Collected data:
******************************
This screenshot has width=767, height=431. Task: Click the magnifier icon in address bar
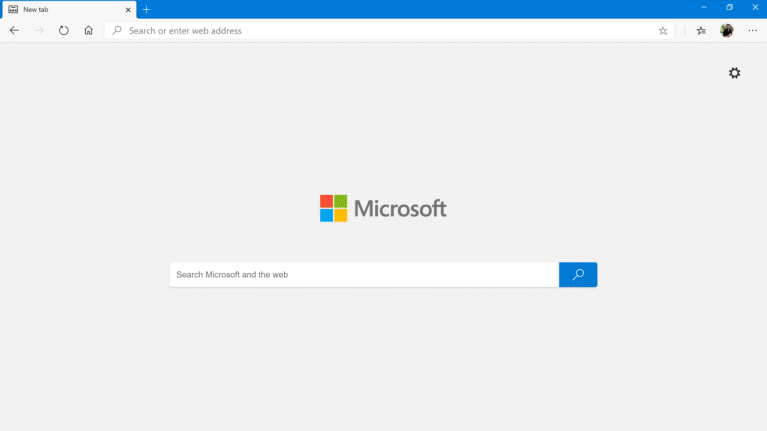point(117,31)
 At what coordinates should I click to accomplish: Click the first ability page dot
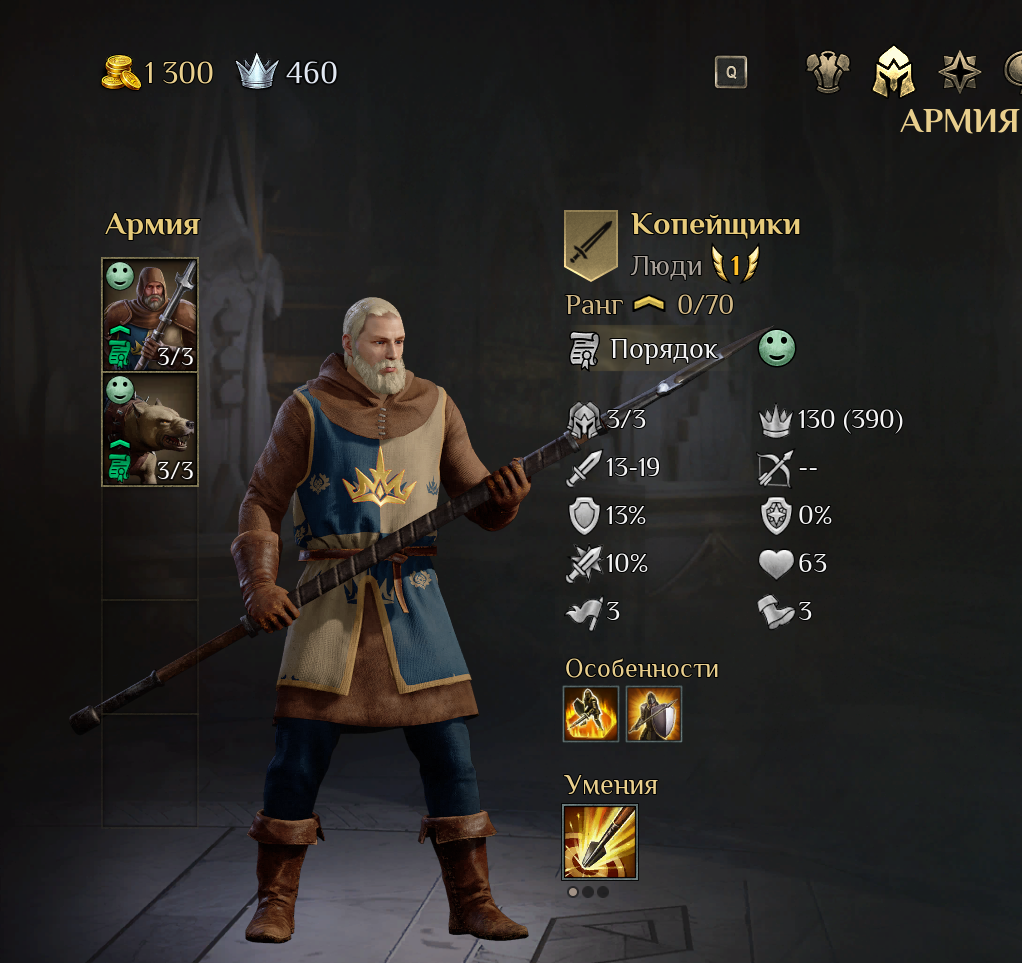tap(573, 892)
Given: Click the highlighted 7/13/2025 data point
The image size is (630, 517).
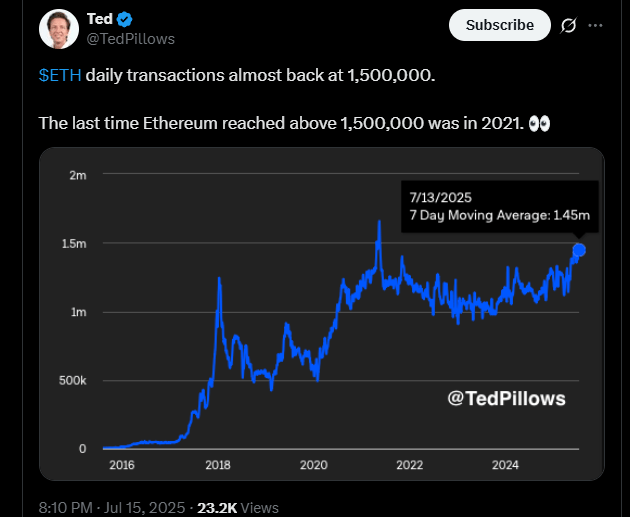Looking at the screenshot, I should [579, 249].
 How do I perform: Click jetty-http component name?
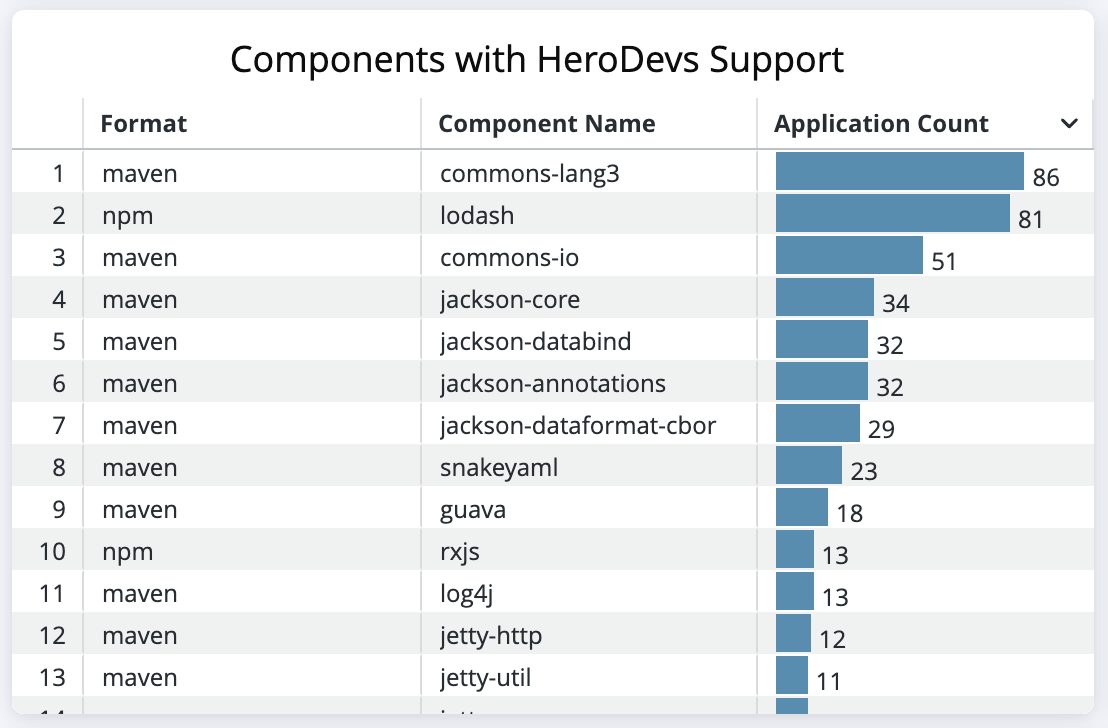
******************************
### WHAT YOU SHOULD DO
Each line above is to be repeated exactly as written; no picture is carried over.

### SOLUTION TO THIS EXERCISE
This screenshot has width=767, height=431. Task: Click the magnifier icon in address bar
point(117,31)
 At what coordinates should I click to accomplish: Click the first ability page dot
tap(573, 892)
Given: Click the highlighted 7/13/2025 data point
The image size is (630, 517).
Looking at the screenshot, I should [579, 249].
 How do I perform: Click jetty-http component name?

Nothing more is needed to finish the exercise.